White Sulphur Springs station is a railway station in White Sulphur Springs, West Virginia, served by Amtrak, the national passenger railway.  The station is a stop on Amtrak's Cardinal route.

History
The station was built in 1930 or 1931 by the Chesapeake and Ohio Railway (C&O) to serve passengers on the new Pullman rail coaches to The Greenbrier resort hotel. The current brick building replaced a wooden structure that was built in the early 1900s. It is directly across from the entrance to The Greenbrier grounds.

The original cottages that eventually expanded to a resort property known as the Old White Hotel, was purchased by C&O in 1910. The hotel was renovated and reopened in 1913 as the Greenbrier. The hotel became a showcase for the railroad company and it was promoted in C&O's timetables and literature. Tracks behind the station were used for parking business-owned and private cars of the wealthy patrons that came to the hotel. The hotel stayed in the hands of C&O and its successors, Chessie System and CSX, until 2009.

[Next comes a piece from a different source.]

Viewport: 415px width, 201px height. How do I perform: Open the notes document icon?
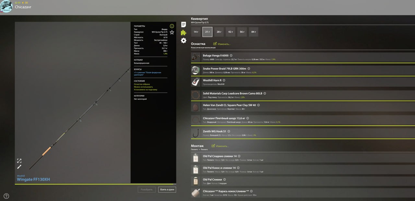coord(184,24)
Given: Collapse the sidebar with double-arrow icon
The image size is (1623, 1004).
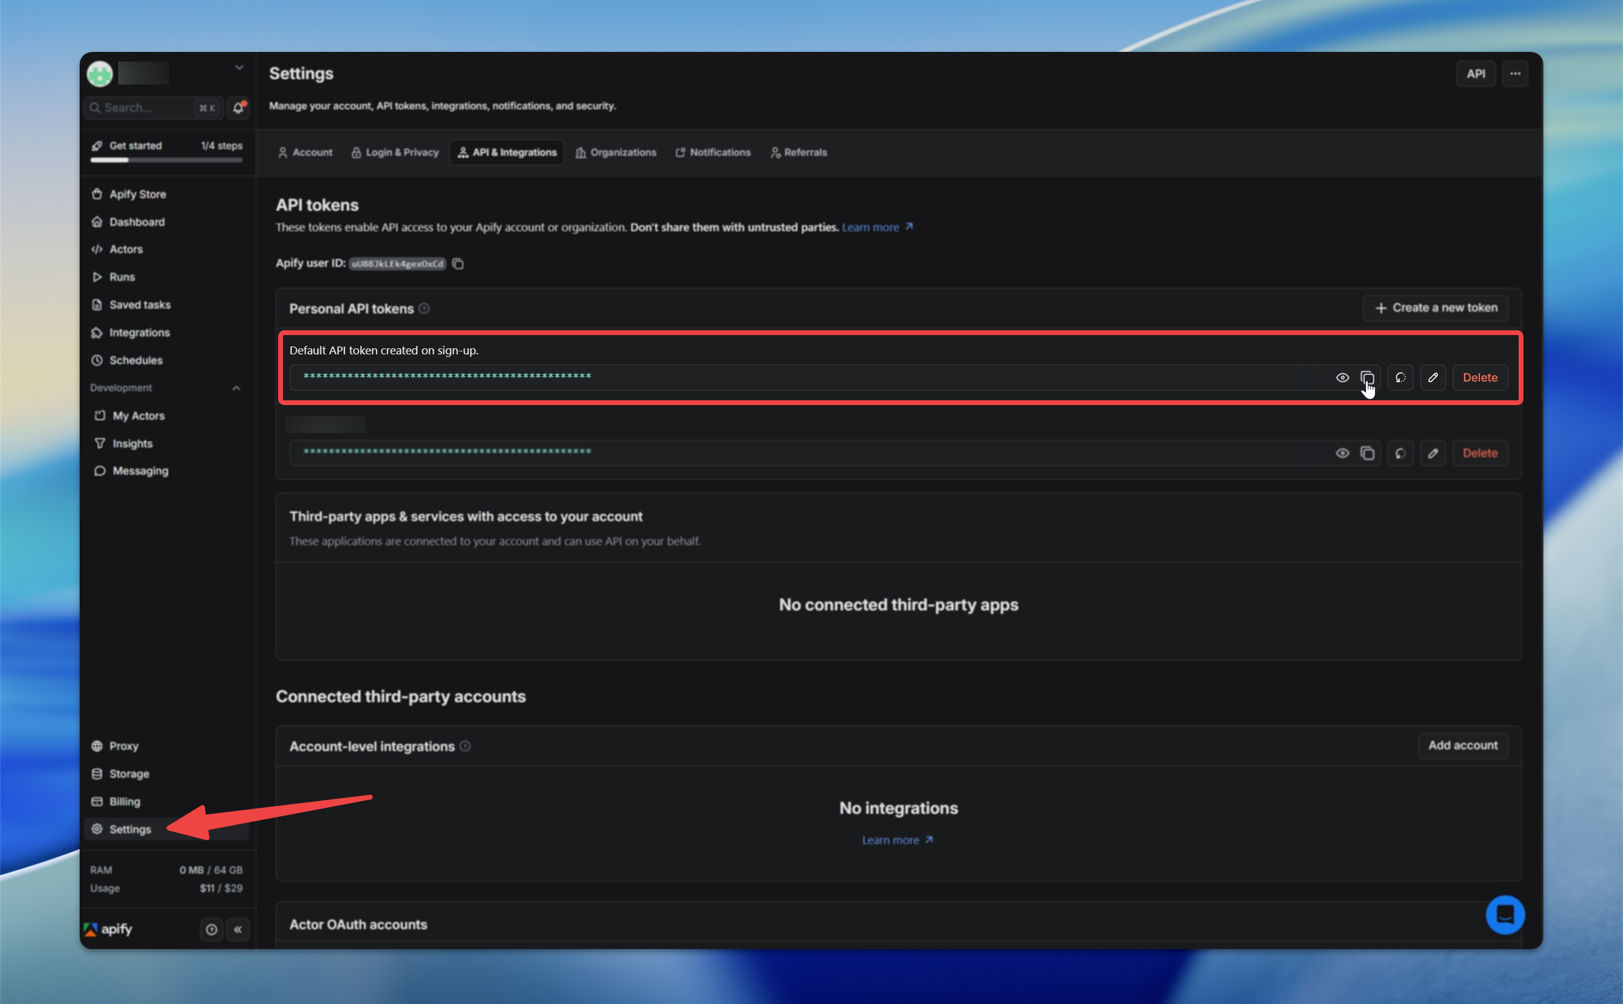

The former station building now serves as the hotel's own Christmas gift shop. The station's red-and-white "candy cane" paint job makes it unique among other Amtrak stations. Since the late 1980s/early 1990s, Amtrak passengers have used the adjacent covered platform. No Amtrak agent or station services (ticketing, checked baggage, etc.) are available at this station, not even a Quik-Trak kiosk; all tickets must be purchased in advance.

See also
 Greenbrier Presidential Express

References

External links

White Sulphur Springs Amtrak Station (USA Rail Guide - Train Web)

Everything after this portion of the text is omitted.